The more top-class photo shows I see, the more depressed I become with the state of contemporary painting. Photography currently has a much broader reach, and it often tells you things you didn’t know about previously. Painting now very rarely bothers to inform -it’s above all that. Here, to end the year 2019 is a show that exemplifies these points. At Hamilton’s, London’s premier commercial gallery specialising in photography, it offers a series of images by Mario Testino, ‘Me Too’ aside, one of the best-known photographers currently at work. What he usually offers are fashion images and portraits, two fields that photography has more or less completely taken over from painting.
This exhibition, subtitled ‘East’, is a little bit different. It consists of two sets of images, both of them very much identified with traditional aspects of Japanese culture.
There are still lifes of flowers, each with a moralistic subtext, plus, dominating the room in which they are shown, a panoramic image that paraphrases a Japanese screen. And, in another space, there are photographs of intricately tattooed men. Their bodies are never shown complete, but their limbs are intricate, though non-erotically, intertwined. The hand-list for the show spells out the culturally ambiguous status of these images. They are the work of Horiyoshi III, one of the essential matters of tattoo in contemporary Japan.
The images he produces are simultaneously traditional, and at the same time, subtly subversive. The client, owner of the living body on which these elaborate designs are traced, is given no controls over what appears on his skin. The elaborate images are improvised by the artist, with no advance plan.
While the tattoos are a cherished expression of Japanese culture, they are at the same time subversive. In the 19th century, elaborate body-decorations of this sort became associated with the Yakusa – what we would now call the Japanese mafia, and the Meiji government of the time banned them from being displayed in public. For this reason, they could only be placed on areas of the body that were entirely concealed by clothing. Testino’s photographs follow this rule. He shows us the vividly ornamented bodies, but not the heads or the hands of the masculine bearers of these designs. If your body was elaborately ornamented in this way, you belonged to a secret, and potentially outlawed segment of Japanese society. One may guess that, even in the Japanese society of today, the outlaw vibe of these body images persists.
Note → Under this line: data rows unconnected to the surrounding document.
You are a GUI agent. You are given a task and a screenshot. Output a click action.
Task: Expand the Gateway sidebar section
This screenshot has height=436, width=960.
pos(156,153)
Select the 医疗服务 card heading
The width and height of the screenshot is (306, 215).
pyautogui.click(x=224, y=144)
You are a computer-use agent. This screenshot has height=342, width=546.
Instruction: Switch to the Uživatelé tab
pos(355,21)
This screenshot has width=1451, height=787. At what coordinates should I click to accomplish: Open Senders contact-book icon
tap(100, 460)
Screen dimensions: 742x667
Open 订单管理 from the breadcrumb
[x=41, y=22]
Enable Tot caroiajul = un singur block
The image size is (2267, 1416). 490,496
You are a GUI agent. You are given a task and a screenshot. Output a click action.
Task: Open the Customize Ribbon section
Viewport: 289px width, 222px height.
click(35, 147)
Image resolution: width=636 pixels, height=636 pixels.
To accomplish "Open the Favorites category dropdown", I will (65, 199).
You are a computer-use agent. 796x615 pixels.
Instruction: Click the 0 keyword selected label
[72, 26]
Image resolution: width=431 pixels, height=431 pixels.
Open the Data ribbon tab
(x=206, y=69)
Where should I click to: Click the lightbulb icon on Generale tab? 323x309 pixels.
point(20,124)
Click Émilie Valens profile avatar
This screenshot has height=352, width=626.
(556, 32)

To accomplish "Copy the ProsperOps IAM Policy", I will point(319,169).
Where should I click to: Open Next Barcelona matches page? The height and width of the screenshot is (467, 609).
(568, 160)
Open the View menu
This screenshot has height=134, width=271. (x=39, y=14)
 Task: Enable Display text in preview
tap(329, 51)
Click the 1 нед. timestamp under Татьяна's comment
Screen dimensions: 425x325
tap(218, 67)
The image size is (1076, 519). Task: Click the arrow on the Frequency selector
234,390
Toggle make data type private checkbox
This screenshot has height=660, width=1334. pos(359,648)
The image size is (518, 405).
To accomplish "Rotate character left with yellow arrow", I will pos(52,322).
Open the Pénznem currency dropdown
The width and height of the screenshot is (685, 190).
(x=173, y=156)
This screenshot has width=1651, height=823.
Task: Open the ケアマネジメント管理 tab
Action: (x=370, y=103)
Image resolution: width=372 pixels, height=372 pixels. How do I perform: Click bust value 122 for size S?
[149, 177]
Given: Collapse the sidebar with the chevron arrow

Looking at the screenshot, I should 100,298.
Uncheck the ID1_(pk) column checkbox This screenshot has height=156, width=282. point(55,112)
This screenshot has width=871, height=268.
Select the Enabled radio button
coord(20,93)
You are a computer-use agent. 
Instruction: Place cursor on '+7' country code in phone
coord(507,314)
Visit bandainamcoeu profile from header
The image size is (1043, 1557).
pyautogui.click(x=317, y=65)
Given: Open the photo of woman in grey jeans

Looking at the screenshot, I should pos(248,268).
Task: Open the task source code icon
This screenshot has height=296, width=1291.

By making them, Testino lets the spectator into a secret, still quasi-forbidden world. One wonders how they would be received if the context was less comfortably exotic.
Exotic as the images are, they nevertheless carry with them the kind of ‘outsider’ vibe that was, till recently, one of the defining characteristics of Western modernist art. Which, given how moralistic the art of the present moment has become, gives them a double frisson. One can imagine the kind of uproar that might possibly be caused by a display of Western male bodies, densely ornamented using the same techniques, but offering images intimately related to the shibboleths of our own contemporary culture. Outlaw artists still exist in the West, but they are becoming an increasingly threatened species.